Dans l'arrêt Chippewas, la CSC a statué que l'ONÉ était tenu d'exposer des motifs écrits. De même, dans Clyde River, la Cour a constaté que lorsque les peuples autochtones soulèvent des préoccupations concernant la consultation, la Couronne y répond généralement par des motifs écrits. En ce qui concerne les motifs écrits, la CSC a souligné que lorsqu'une consultation approfondie est requise et que la question de la consultation est soulevée, l'ONÉ doit expliquer comment il a examiné les préoccupations des peuples autochtones et comment il en a tenu compte. Toutefois, cette exigence ne signifie pas qu'il faille procéder en toute circonstance et de façon mécanique à l'« analyse requise par l'arrêt Haïda ». Dans l'arrêt Chippewas, la CSC a constaté que l'ONÉ avait examiné les éléments de preuve présentés par écrit et de vive voix par les intervenants autochtones, identifié par écrit les intérêts en jeu, puis conclu que les risques étaient minimes et imposé par écrit, sous forme de conditions contraignantes, des mesures d'accommodement en vue de remédier aux effets préjudiciables possibles. Dans les circonstances, la CSC a statué que les motifs exposés par l'ONÉ étaient suffisants pour permettre de satisfaire à l'obligation de consultation de la Couronne.  

Conséquences

L'aspect le plus important de ces arrêts est qu'ils viennent lever l'incertitude qui entourait la question de la compétence de l'ONÉ en matière d'obligation de consulter. Il est à présent clair que l'ONÉ peut déterminer le caractère adéquat d'une consultation ainsi que mener un processus de consultation auquel la Couronne peut s'en remettre, y compris si cette dernière est le promoteur du projet. Ces principes s'appliquent non seulement à l'ONÉ, mais aussi aux autres instances décisionnelles administratives.

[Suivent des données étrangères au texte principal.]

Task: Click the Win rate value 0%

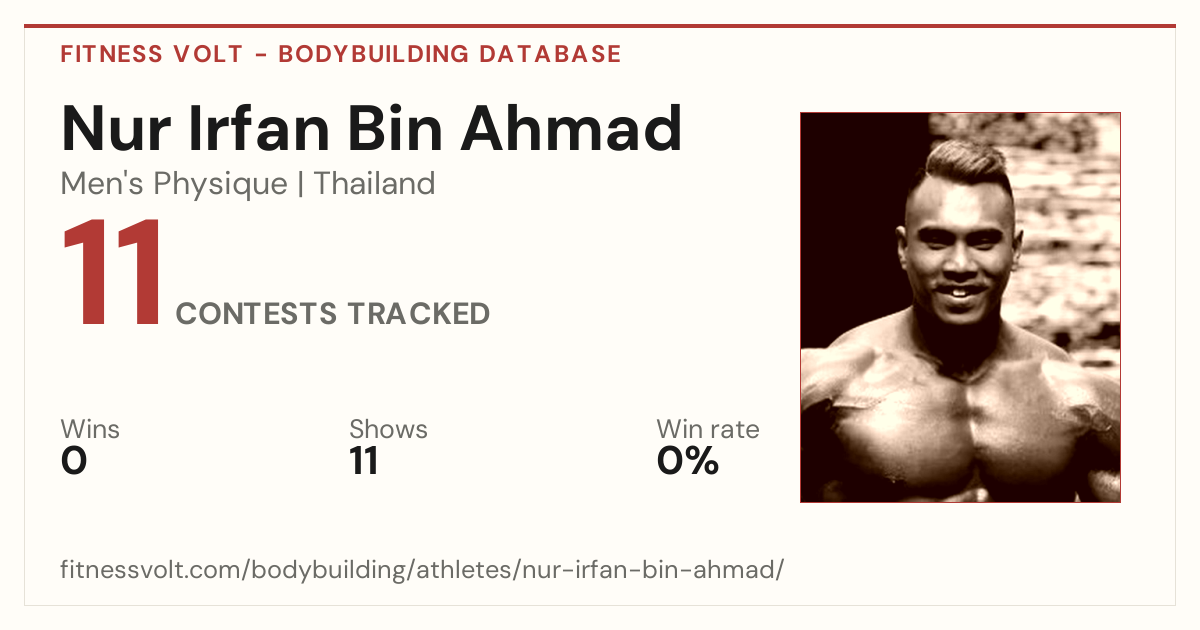Action: point(688,461)
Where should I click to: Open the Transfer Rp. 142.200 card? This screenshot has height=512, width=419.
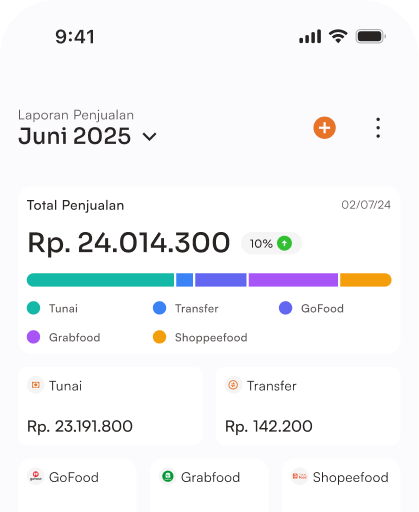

La confirmation par la CSC du fait que la remise d'un « amas documentaire » est insuffisante pour satisfaire à l'obligation d'une consultation approfondie intéressera les promoteurs de projets. Ces derniers sont tenus de présenter de l'information accessible et pertinente aux parties susceptibles d'être touchées par un projet. La mise à la disposition du législateur et du public d'une grande quantité d'information en ligne ne saurait être assimilée à une consultation. Il doit exister une compréhension mutuelle des points fondamentaux en jeu.